With his 16-yard pass for a touchdown to fullback Marcel Reece in the third quarter, Raiders running back Darren McFadden has now scored rushing, receiving and passing against the Broncos in his career.
It’s no wonder defensive-backs coaches have such a difficult time trying to figure out what officials will or will not call in the secondary from one week to the next, one officiating crew to the next. A week after the Broncos saw eight penalties called against defensive backs against the Giants -- among 13 penalties overall -- no Broncos defenders were flagged against the Raiders. The referee Monday night was Jerome Boger, who graded out highly enough to have earned the Super Bowl assignment this past February.
Things are coming a little more easily now to Broncos DE Robert Ayers in his fifth NFL season.

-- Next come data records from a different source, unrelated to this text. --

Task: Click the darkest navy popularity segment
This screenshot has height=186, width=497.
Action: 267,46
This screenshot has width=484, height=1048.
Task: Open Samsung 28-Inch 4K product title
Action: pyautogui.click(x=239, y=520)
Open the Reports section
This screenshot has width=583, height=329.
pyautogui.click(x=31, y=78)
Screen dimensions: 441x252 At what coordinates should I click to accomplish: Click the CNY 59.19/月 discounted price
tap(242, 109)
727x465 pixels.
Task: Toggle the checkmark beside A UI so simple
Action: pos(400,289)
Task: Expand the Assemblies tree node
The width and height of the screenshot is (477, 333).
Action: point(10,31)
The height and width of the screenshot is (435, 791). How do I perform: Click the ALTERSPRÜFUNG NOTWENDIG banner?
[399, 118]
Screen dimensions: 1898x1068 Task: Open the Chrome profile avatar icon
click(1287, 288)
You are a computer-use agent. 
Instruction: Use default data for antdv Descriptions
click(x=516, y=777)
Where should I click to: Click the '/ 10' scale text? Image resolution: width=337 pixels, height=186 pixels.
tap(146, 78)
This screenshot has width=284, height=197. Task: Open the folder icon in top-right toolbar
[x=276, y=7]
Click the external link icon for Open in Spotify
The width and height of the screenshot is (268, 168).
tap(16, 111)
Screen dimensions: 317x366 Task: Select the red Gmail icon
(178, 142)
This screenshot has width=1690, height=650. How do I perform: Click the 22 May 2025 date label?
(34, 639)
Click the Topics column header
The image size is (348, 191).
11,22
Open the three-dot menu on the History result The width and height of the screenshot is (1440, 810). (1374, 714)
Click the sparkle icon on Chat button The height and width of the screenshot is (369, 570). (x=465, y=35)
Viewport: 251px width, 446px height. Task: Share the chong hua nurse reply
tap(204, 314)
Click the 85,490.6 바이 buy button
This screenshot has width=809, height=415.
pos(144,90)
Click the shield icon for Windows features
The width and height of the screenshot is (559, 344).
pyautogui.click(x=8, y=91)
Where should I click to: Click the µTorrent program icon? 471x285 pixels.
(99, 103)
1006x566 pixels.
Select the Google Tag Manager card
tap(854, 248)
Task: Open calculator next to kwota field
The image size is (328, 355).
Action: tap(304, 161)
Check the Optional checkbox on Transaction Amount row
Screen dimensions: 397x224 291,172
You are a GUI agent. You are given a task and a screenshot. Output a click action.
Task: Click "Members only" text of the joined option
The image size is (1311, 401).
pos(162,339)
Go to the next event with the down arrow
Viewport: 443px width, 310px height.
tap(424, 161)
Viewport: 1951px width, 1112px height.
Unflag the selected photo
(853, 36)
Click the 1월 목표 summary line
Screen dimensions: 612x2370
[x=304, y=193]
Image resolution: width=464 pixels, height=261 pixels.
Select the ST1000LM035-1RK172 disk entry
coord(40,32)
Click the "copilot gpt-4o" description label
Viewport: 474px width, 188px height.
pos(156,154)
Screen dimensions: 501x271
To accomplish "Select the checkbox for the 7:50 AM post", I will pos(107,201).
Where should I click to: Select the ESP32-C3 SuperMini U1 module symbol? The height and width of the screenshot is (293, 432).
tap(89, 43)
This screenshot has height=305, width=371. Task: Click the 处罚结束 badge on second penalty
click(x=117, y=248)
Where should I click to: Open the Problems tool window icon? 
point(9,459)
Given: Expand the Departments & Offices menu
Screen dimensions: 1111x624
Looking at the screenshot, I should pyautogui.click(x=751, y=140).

In some ways it shouldn’t be a surprise that Robert Ayers took a slightly longer route to where he is now -- which is leading the Broncos in sacks, with three. Ayers started just one full season in his career at Tennessee. And the teams that were high Ayers before the 2009 draft -- in which Josh McDaniels made him the 18th overall pick -- liked his variety of moves when working toward the quarterback. Ayers worked to the inside more than most prospects in that draft, a must for a young pass-rusher. But Ayers couldn’t quite break through as he played for three different defensive coordinators in his first three season, each of whom wanted a little something different from him. Jack Del Rio pushed Ayers hard last season, Del Rio’s first with Denver, even moving Ayers out of the starting lineup at times to get the message across. Ayers has responded to getting more quality snaps -- and to a second consecutive season under Del Rio. Ayers was consistently active against the Raiders, showing quality handwork to get himself free and flashing a variety of moves against Oakland's rebuilt offensive front. His two sacks came on 30 snaps' worth of work.
Against some of the Raiders' bigger offensive personnel groupings -- up to six offensive linemen -- the Broncos used some different combinations at linebacker. Paris Lenon played one snap, the final play of the first quarter, when the Raiders went beefy up front. The Broncos stopped McFadden for just a 1-yard gain. The Broncos then used Woodyard, Nate Irving and Steven Johnson at linebacker for one snap in the third quarter. Pryor completed a 15-yard pass to Jacoby Ford on the play.
With his 53-yard field goal in the first quarter Monday, Matt Prater is now 16-of-21 on attempts longer than 50 yards in his career. With his three field goals Monday, Prater has not attempted a kick shorter than 40 yards this season and has not missed any of his five attemps.